5. The training method of claim 4, wherein the method further comprises:

Responding to the completion of fine tuning of the text matching model, and regenerating the second new tag data according to the adjusted text matching model and the training data so as to fine tune the interaction model; and

and responding to the fine tuning completion of the interactive model, and regenerating the first new label data according to the adjusted interactive model and the training data so as to continuously fine tune the adjusted text matching model until the knowledge distillation iteration of the model is completed.

6. The training method of claim 5, wherein the text matching model employs a mean square error loss function and the interaction model employs a cross entropy loss function during knowledge distillation iterations.

7. The training method of claim 1, wherein said fine-tuning a pre-trained text matching model comprises:

and adopting a prompt learning method to finely tune the pre-trained text matching model.

8. Training method according to one of the claims 1-7, wherein the pre-trained text matching model is trained by:

and initializing and training a text matching model by using text data and the label data in the training data, and adopting a cross entropy loss function, wherein the text matching model adopts a double-tower model structure based on prompt learning.

9. A training device for a text matching model, comprising:

the first prediction label determining unit is configured to input label data and unlabeled text data in training data into a pre-trained interaction model to obtain first prediction label data of the unlabeled text data, wherein the interaction model is used for determining semantic similarity between each input text data and each label data;

a first new tag generation unit configured to generate first new tag data based on the first predicted tag data and the tag data;

and the text matching model fine tuning unit is configured to fine tune a pre-trained text matching model according to the text data in the training data and the first new label data, wherein the text matching model adopts a double-tower model structure.

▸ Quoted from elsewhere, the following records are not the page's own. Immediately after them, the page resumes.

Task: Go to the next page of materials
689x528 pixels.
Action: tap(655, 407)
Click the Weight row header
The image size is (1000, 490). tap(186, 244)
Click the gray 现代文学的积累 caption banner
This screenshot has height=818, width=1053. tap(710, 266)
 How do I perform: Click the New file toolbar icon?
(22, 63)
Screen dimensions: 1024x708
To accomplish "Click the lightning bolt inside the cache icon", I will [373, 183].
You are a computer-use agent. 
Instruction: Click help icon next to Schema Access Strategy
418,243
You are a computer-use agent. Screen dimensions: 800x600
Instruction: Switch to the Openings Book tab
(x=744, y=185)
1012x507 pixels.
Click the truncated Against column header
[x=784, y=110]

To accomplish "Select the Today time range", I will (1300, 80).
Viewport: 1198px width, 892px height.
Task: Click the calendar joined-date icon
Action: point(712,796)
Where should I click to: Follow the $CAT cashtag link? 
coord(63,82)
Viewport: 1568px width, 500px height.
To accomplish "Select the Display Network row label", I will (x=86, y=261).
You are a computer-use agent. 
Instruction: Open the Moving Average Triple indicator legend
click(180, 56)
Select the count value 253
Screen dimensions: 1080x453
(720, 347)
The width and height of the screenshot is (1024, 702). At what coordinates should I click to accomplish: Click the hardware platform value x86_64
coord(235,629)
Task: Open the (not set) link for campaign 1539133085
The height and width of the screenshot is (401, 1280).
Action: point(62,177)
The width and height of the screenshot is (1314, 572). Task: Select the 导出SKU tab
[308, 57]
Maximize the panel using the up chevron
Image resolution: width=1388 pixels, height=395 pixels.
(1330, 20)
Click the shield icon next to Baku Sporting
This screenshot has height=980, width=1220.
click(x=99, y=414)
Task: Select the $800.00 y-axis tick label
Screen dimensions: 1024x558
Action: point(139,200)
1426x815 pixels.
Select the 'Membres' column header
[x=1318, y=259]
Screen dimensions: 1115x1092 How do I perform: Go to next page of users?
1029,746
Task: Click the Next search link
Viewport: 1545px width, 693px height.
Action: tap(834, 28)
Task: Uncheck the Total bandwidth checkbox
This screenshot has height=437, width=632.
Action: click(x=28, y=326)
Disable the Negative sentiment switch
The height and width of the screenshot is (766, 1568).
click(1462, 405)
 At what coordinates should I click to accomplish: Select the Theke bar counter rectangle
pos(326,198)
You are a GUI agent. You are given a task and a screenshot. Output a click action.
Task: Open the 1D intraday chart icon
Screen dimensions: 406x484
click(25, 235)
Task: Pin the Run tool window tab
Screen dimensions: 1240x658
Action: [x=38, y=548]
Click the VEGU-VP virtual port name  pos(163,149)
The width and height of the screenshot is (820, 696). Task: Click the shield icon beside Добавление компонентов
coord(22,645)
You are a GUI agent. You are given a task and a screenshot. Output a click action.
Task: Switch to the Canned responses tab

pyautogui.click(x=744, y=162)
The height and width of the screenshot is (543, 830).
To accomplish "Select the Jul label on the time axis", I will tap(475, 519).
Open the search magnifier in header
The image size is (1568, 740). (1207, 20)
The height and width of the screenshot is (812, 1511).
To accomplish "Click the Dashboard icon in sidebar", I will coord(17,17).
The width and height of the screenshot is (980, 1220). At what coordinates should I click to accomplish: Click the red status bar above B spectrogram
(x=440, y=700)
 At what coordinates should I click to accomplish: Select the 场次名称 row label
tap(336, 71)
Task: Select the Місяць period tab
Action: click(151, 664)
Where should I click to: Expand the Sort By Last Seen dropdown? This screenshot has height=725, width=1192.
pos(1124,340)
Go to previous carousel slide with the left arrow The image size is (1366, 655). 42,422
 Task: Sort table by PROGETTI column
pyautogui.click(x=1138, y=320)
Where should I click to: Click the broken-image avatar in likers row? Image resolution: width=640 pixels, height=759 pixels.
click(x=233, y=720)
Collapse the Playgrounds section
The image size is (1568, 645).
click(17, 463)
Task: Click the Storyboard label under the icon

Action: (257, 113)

10. A model training system, comprising:

a first server having a double tower model mounted thereon, said double tower model being obtained using the training method of any one of claims 1-8;

and the second server is provided with an interaction model and is used for carrying out knowledge distillation iterative training with the double-tower model.

11. A text label determination method, comprising:

in response to receiving text data to be analyzed, determining the text data to be analyzed as target text data;

inputting the target text data and preset tag data into a text matching model, and outputting predicted tag data for obtaining the target text data, wherein the text matching model is obtained by adopting the training method according to one of claims 1-8;

and determining and outputting the label data of the target text data according to the predicted label data.

12. An electronic device, comprising:

one or more processors;

a storage device having one or more programs stored thereon,

when executed by the one or more processors, causes the one or more processors to implement the method of any of claims 1-8 or 11.

13. A computer readable medium having stored thereon a computer program, wherein the computer program, when executed by a processor, implements the method of any of claims 1-8 or 11.

14. A computer program product comprising a computer program which, when executed by a processor, implements the method of any of claims 1-8 or 11.